New application report explores cardiac action potentials using the QPatch: insights from mature hiPSC‑CM

Although immature hiPSC‑CMs often express pacemaker currents (If) and exhibit low IK1 density, recent improvements in cell culture and assay protocols have challenged this paradigm. In our hands, up to 50% of hiPSC‑CMs met quality criteria to yield robust, paced cardiac action potentials (APs) on QPatch. Using a current‑clamp protocol, we captured threshold potential (Vt: –48 mV ± 8 mV), peak potential (Vp: 35 mV ± 9 mV), hyperpolarization potential (Vh: –63 mV ± 6 mV), and AP duration at 90% repolarization (APD90) across 10 cells per plate, with RSDs of 10–26% for Vt–Vp–Vh and ~50% for APD90.

By stepping extracellular [K⁺] from 4 mM to 75 mM and applying 1 mM BaCl₂ to isolate Ba²⁺‑sensitive current, we delineated the IK1 current–voltage relationship in hiPSC‑CMs. Despite a modest overall success rate (~20% per 48 sites), the currents recorded matched expectations for inward rectifier behavior, confirming the presence of functional IK1 channels in 50% of recordings, contributing to a more negative resting membrane potential critical for adult‑like excitability.

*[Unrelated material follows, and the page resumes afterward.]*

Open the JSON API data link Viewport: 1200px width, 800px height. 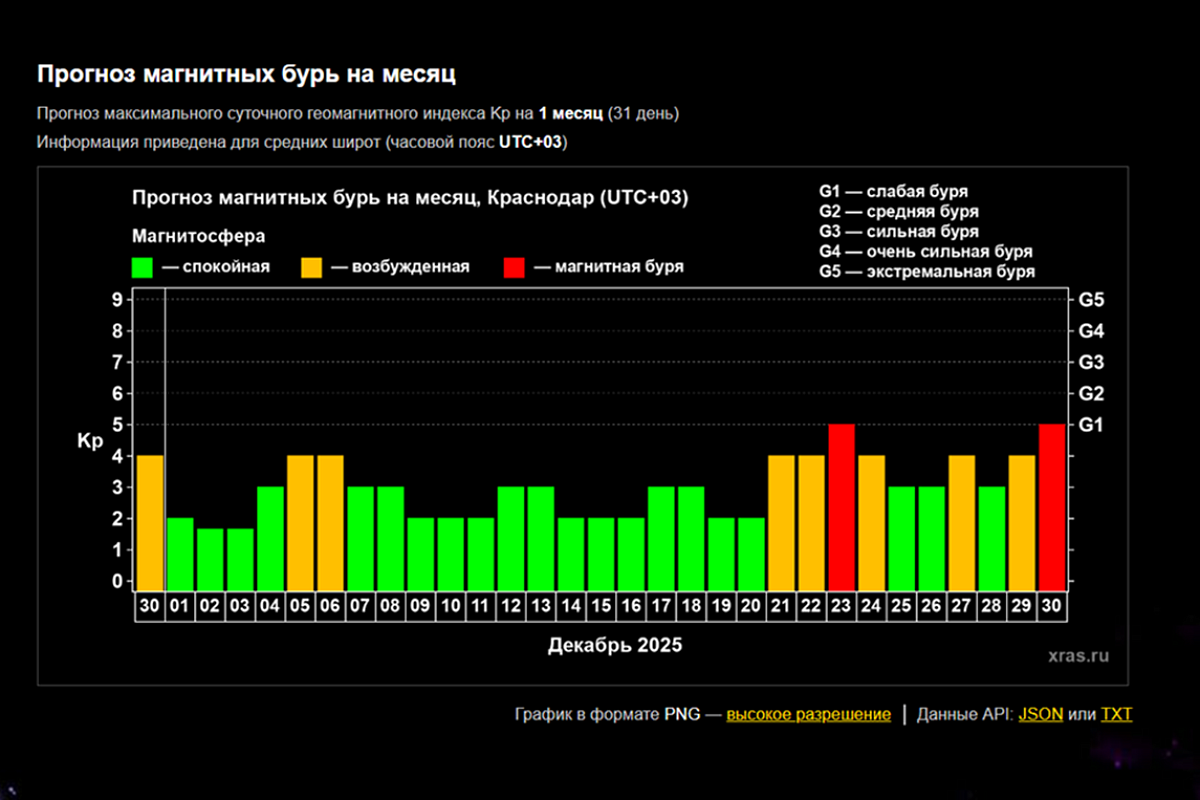[x=1040, y=714]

The increased throughput (10 cells/plate) enabled the construction of concentration–response curves for key cardiac compounds. Addition of Bay K8644 (0.3 µM) prolonged APD90, whereas nifedipine (10 µM) and E4031 (1 µM) shortened or prolonged APD90, respectively. Further, five‑point Boltzmann fits for Bay K8644 and nifedipine produced reliable EC_₅₀/IC_₅₀ values from single‑cell experiments, illustrating the platform’s suitability for quantitative pharmacology and safety screening.

As hiPSC‑CM maturity and suspension preparation continue to improve, we anticipate higher success rates and even greater throughput for both IK1 and cardiac action potential assays. Automated patch clamp on QPatch promises to become a frontline tool for cardiac drug screening, disease modeling, and potentially diagnostics.